In some of our documentation, we briefly mention the existence of an "ImageStoreConnectionString" parameter without describing what it really means. And after going through an article like Deploy and remove applications using PowerShell, it looks like all you do is copy/paste the value as shown in the cluster manifest of the target cluster. So the setting must be configurable per cluster, but when you create a cluster through the Azure portal, there's no option to configure this setting and it's always "fabric:ImageStore". What's the purpose of this setting then?

Cluster Manifest

Service Fabric started off as a platform for internal Microsoft consumption by many diverse teams, so some aspects of it are highly customizable - the "Image Store" is one such aspect. Essentially, the Image Store is a pluggable repository for storing application packages. When your application is deployed to a node in the cluster, that node downloads the contents of your application package from the Image Store. The ImageStoreConnectionString is a setting that includes all the necessary information for both clients and nodes to find the correct Image Store for a given cluster.

There are currently three possible kinds of Image Store providers and their corresponding connection strings are as follows:

  1. Image Store Service: "fabric:ImageStore"

  2. File System: "file:[file system path]"

  3. Azure Storage: "xstore:DefaultEndpointsProtocol=https;AccountName=[...];AccountKey=[...];Container=[...]"

The provider type used in production is the Image Store Service, which is a stateful persisted system service that you can see from Service Fabric Explorer.

Image Store Service

Hosting the Image Store in a system service within the cluster itself eliminates external dependencies for the package repository and gives us more control over the locality of storage. Future improvements around the Image Store are likely to target the Image Store provider first, if not exclusively. The connection string for the Image Store Service provider doesn't have any unique information since the client is already connected to the target cluster. The client only needs to know that protocols targeting the system service should be used.

The File System provider is used instead of the Image Store Service for local one-box clusters during development to bootstrap the cluster slightly faster. The difference is typically small, but it's a useful optimization for most folks during development. It's possible to deploy a local one-box cluster with the other storage provider types as well, but there's usually no reason to do so since the develop/test workflow remains the same regardless of provider. The Azure Storage provider only exists for legacy support of old clusters deployed before the Image Store Service provider was introduced.

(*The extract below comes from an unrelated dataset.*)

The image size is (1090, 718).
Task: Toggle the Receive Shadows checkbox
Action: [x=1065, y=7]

Furthermore, not the File System provider or the Azure Storage provider should be used as a method of sharing an Image Store between multiple clusters - this will result in corruption of cluster configuration data as each cluster can write conflicting data to the Image Store. To share provisioned application packages between multiple clusters, use sfpkg files instead, which can be uploaded to any external store with a download URI.

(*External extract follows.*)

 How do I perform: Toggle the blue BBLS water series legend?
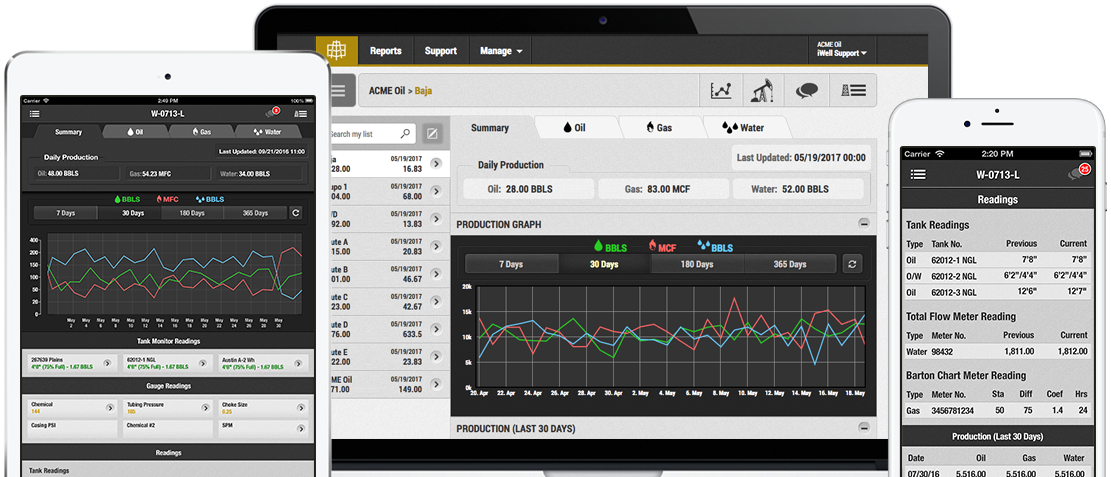click(716, 244)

So while the ImageStoreConnectionString is configurable, you just use the default setting. When publishing to Azure through Visual Studio, the parameter is automatically set for you accordingly. For programmatic deployment to clusters hosted in Azure, the connection string is always "fabric:ImageStore". Though when in doubt, its value can always be verified by retrieving the cluster manifest by PowerShell, .NET, or REST. Both on-premises test and production clusters should always be configured to use the Image Store Service provider as well.